== Task goal ==
Repeat exactly, and only, the lines of the entries below from the one with "Fotografi e Videomaker (48, 1537)" through the one with "Image resolution: width=1728, height=2156.", both ends included.

== Supplied data ==
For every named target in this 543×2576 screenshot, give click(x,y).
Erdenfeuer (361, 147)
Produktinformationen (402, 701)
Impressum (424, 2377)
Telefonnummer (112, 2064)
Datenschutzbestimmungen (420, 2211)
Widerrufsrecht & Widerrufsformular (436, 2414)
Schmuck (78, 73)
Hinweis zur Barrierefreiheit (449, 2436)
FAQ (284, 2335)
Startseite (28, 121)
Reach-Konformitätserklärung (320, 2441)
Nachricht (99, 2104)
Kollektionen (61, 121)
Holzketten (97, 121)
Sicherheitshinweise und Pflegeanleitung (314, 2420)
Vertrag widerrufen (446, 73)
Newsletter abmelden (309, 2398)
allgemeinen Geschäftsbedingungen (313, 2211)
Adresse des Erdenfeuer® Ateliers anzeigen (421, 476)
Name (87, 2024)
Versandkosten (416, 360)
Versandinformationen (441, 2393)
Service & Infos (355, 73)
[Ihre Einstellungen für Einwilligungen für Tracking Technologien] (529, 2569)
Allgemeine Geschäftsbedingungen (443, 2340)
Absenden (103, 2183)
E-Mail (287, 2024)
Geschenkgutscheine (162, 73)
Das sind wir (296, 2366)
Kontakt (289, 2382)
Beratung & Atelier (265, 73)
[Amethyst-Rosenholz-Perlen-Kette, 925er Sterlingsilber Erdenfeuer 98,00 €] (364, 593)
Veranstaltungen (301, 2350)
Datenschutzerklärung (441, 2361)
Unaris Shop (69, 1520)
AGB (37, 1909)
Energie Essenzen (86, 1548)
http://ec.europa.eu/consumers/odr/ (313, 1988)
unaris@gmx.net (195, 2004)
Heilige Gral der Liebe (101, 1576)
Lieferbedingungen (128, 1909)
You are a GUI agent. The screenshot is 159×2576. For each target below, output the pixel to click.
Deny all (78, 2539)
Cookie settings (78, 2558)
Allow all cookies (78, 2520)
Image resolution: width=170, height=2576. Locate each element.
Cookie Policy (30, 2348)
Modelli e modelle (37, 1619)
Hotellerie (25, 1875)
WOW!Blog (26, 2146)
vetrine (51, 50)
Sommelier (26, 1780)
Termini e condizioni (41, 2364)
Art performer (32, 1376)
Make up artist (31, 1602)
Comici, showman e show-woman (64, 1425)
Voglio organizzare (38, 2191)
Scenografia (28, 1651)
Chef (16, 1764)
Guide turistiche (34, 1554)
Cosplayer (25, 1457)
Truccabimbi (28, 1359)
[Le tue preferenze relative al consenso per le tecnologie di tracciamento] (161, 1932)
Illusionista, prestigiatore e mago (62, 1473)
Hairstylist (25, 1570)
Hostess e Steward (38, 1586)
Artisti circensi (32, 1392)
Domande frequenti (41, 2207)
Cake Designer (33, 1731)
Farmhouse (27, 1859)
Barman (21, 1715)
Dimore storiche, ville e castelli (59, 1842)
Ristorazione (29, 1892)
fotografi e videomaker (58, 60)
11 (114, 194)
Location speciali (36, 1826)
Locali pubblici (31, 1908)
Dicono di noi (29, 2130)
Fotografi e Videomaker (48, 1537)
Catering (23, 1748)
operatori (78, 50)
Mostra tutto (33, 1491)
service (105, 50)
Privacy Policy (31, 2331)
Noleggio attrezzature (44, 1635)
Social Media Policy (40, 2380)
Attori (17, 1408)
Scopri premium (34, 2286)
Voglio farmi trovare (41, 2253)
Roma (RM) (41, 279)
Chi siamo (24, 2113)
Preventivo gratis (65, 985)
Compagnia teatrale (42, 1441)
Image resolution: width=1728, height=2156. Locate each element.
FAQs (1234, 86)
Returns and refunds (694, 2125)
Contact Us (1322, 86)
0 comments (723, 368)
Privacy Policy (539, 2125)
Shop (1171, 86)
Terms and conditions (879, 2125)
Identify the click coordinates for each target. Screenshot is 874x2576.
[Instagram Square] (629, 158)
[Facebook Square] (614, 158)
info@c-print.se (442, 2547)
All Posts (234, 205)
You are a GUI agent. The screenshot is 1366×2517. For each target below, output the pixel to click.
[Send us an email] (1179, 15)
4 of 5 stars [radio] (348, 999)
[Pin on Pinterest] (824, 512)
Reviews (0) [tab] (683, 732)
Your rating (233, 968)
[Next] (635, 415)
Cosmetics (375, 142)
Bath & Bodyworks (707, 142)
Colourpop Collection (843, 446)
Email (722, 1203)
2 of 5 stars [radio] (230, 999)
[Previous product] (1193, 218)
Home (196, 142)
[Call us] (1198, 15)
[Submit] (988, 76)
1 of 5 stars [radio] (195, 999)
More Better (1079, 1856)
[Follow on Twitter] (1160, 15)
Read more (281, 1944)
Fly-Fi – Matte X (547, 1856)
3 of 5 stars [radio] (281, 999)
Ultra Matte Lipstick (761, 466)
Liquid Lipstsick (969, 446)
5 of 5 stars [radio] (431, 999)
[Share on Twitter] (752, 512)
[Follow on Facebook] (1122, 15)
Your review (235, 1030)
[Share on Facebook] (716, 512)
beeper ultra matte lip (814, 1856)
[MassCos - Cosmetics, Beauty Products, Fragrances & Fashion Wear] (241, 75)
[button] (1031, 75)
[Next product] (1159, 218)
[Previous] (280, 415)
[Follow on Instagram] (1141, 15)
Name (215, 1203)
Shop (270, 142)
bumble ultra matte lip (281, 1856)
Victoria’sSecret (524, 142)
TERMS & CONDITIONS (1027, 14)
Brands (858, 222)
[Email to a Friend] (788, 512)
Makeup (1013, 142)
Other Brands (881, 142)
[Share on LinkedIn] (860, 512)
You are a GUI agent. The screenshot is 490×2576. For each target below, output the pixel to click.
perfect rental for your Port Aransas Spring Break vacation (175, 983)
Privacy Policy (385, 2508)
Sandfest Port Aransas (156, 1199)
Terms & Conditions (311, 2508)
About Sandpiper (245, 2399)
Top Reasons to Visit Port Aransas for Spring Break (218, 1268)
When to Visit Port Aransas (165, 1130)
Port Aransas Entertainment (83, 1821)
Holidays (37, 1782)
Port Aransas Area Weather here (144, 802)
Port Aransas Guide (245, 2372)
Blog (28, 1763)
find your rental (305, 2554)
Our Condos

== Exercise response ==
Fotografi e Videomaker (48, 1537)
Catering (23, 1748)
operatori (78, 50)
Mostra tutto (33, 1491)
service (105, 50)
Privacy Policy (31, 2331)
Noleggio attrezzature (44, 1635)
Social Media Policy (40, 2380)
Attori (17, 1408)
Scopri premium (34, 2286)
Voglio farmi trovare (41, 2253)
Roma (RM) (41, 279)
Chi siamo (24, 2113)
Preventivo gratis (65, 985)
Compagnia teatrale (42, 1441)
Image resolution: width=1728, height=2156. Locate each element.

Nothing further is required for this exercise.